Supplied material
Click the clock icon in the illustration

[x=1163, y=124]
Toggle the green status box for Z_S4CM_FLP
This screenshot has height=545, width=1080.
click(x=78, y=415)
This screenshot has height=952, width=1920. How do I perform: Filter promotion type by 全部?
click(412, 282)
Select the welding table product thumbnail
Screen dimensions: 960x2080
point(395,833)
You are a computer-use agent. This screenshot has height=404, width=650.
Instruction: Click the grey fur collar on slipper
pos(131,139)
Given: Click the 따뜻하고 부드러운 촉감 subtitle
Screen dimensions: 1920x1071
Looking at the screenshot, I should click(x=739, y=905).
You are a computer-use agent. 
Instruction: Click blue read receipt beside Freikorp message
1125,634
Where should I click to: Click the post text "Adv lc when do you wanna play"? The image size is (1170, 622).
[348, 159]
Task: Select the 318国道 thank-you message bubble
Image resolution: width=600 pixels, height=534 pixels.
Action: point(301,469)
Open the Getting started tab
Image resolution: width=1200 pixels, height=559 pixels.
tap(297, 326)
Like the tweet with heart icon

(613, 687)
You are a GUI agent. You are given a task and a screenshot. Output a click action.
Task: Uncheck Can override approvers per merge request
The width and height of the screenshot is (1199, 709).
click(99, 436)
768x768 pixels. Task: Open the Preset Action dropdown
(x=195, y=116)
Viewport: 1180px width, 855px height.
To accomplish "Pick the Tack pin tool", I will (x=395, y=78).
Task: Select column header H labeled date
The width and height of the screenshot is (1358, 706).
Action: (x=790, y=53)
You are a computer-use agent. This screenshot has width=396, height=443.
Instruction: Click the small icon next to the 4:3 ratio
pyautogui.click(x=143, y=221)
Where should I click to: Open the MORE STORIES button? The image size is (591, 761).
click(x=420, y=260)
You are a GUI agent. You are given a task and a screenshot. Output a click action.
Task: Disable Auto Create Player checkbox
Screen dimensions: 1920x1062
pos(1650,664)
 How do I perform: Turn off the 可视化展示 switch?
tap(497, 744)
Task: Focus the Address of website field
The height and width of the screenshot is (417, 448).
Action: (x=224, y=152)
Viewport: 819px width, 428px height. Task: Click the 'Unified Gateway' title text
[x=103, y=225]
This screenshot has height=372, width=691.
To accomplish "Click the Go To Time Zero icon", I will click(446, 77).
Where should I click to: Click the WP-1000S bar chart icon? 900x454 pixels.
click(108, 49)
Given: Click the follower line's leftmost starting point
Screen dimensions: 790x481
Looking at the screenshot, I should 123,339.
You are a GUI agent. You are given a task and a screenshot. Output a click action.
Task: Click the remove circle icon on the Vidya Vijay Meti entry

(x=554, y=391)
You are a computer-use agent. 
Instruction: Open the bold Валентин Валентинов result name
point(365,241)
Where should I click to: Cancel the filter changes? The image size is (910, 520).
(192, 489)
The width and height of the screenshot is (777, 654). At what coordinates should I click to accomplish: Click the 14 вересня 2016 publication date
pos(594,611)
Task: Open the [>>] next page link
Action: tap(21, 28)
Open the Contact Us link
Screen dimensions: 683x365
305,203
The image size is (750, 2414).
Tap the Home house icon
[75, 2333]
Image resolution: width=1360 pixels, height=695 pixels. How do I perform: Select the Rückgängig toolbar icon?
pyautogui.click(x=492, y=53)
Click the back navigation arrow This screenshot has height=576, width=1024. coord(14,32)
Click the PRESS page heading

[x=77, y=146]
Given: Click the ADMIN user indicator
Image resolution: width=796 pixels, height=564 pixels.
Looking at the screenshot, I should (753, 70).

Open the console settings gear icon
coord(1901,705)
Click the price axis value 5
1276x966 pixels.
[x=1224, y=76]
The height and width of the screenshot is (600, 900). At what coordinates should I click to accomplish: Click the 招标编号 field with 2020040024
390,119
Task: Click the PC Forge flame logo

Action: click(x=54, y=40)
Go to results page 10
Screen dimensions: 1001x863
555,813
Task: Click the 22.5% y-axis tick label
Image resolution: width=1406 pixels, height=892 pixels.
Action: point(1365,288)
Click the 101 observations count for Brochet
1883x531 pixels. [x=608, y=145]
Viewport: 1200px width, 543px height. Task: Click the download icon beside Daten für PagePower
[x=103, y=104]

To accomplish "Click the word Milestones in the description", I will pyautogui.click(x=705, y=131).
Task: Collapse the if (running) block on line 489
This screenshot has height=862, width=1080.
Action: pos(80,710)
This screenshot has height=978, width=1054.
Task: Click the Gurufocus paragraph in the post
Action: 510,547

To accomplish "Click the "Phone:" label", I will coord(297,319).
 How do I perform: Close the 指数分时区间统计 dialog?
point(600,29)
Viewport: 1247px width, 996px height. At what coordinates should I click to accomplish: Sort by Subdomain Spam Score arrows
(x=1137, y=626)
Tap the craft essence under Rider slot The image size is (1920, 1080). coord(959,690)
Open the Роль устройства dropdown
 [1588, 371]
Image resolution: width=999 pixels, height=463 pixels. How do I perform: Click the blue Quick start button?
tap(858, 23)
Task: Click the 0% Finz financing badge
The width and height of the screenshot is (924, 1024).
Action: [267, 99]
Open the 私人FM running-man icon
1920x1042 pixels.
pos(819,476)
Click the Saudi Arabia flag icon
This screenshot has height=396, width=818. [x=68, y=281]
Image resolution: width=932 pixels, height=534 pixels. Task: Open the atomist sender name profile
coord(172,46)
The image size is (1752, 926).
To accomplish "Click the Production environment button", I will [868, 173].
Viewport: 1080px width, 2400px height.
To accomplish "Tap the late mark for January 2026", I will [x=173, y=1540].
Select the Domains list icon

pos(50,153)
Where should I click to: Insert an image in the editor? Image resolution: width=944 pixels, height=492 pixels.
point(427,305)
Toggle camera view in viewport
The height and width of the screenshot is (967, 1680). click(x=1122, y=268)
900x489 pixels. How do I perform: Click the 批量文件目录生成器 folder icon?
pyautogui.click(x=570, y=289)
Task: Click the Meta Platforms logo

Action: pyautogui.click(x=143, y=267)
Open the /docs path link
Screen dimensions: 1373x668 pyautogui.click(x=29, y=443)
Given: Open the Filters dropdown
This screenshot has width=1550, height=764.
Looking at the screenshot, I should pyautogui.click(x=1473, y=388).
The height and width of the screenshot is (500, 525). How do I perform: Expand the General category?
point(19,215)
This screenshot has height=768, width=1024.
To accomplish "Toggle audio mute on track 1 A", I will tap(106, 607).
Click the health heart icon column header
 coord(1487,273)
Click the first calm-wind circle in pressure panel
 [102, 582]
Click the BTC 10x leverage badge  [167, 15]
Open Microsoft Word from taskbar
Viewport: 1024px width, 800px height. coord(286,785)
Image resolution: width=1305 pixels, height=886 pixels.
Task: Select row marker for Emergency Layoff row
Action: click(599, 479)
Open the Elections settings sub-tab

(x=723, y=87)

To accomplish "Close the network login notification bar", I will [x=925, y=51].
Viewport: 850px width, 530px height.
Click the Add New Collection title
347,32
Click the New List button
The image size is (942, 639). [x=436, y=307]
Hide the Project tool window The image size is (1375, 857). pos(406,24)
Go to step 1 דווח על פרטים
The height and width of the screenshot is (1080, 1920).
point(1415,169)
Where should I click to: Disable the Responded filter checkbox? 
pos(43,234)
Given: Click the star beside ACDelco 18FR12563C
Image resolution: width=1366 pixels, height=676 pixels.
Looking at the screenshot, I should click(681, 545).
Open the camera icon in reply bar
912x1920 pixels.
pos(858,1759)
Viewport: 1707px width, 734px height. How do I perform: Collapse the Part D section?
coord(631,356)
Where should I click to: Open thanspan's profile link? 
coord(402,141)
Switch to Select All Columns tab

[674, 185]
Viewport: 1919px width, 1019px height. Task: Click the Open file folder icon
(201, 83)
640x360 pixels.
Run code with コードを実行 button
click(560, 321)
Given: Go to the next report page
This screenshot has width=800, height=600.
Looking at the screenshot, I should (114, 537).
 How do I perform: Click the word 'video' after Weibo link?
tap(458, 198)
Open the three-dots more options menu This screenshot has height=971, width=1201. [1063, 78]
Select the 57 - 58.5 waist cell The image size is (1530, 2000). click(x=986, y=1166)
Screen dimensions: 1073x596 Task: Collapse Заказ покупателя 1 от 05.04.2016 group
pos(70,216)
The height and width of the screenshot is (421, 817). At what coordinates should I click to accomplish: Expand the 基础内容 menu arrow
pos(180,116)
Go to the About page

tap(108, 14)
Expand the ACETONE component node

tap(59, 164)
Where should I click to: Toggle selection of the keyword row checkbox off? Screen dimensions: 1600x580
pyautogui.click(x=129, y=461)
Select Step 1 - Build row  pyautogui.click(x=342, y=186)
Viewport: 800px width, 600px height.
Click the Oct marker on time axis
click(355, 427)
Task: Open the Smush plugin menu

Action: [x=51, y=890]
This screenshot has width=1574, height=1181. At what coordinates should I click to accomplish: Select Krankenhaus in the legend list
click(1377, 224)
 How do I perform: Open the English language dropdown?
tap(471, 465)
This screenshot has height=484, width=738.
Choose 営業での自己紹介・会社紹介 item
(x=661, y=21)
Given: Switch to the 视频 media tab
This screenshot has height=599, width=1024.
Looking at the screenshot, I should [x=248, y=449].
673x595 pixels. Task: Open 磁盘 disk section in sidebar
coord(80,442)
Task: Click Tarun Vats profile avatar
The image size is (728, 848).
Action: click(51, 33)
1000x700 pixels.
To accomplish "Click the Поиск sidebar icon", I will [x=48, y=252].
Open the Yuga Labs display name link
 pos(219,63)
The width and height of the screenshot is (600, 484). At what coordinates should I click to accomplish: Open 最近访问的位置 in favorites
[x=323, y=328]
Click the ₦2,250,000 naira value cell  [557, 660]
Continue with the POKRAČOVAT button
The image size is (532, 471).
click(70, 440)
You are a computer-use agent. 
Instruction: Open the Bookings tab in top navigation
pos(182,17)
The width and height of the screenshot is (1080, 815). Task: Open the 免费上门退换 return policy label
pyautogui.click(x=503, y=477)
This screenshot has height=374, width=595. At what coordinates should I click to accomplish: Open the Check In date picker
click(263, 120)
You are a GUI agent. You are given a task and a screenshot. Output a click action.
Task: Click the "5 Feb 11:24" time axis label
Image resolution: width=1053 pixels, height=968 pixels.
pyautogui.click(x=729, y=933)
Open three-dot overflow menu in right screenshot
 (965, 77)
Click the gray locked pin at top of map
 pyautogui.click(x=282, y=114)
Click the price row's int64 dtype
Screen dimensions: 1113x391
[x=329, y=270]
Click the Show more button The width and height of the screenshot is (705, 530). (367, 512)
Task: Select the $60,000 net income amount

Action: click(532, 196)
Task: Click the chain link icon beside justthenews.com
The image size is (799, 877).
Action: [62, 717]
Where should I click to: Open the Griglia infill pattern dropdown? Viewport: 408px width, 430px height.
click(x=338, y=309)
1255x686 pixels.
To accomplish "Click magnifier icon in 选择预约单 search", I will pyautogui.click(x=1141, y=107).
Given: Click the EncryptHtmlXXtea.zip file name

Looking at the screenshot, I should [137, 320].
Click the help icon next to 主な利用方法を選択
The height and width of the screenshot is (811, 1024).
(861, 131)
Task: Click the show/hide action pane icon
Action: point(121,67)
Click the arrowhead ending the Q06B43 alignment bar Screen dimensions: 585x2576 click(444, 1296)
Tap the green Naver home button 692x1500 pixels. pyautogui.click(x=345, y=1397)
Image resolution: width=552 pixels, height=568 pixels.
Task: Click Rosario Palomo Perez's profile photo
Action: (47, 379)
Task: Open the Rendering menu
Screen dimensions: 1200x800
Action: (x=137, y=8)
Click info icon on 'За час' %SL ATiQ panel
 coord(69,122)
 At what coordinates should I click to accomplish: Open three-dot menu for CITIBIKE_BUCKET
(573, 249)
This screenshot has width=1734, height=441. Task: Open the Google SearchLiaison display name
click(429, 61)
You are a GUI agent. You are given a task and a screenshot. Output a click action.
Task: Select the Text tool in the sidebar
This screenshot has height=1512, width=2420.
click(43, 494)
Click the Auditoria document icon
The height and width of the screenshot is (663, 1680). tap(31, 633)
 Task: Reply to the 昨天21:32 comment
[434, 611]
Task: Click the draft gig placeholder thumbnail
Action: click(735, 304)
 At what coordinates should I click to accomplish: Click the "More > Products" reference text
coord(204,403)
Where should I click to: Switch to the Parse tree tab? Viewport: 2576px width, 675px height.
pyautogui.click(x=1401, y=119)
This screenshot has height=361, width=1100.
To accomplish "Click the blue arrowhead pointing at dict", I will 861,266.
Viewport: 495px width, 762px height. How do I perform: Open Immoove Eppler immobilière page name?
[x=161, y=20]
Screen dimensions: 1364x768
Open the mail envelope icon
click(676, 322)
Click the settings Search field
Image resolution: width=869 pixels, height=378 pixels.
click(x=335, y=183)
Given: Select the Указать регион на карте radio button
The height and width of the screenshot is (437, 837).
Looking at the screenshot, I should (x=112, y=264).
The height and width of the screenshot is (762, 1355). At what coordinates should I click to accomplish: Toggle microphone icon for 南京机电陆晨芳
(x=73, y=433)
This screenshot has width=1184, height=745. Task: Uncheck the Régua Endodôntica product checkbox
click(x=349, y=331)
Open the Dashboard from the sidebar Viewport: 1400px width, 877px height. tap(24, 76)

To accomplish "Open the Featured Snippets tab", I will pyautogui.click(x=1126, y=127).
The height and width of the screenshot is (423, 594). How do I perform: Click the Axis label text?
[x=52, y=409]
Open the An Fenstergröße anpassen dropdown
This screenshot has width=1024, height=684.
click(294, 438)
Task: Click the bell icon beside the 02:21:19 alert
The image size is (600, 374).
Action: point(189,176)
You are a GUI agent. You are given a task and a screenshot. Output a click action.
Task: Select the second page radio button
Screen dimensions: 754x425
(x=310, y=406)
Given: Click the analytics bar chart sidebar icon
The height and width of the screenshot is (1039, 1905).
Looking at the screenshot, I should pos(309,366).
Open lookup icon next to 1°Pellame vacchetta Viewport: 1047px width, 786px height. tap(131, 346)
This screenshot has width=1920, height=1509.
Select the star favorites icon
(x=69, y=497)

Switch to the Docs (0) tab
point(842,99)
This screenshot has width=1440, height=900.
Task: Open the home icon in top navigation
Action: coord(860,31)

What is required
Which lines in the data hold the string "running"? Copy each of them.

Answer
Task: Collapse the if (running) block on line 489
Open the 私人FM running-man icon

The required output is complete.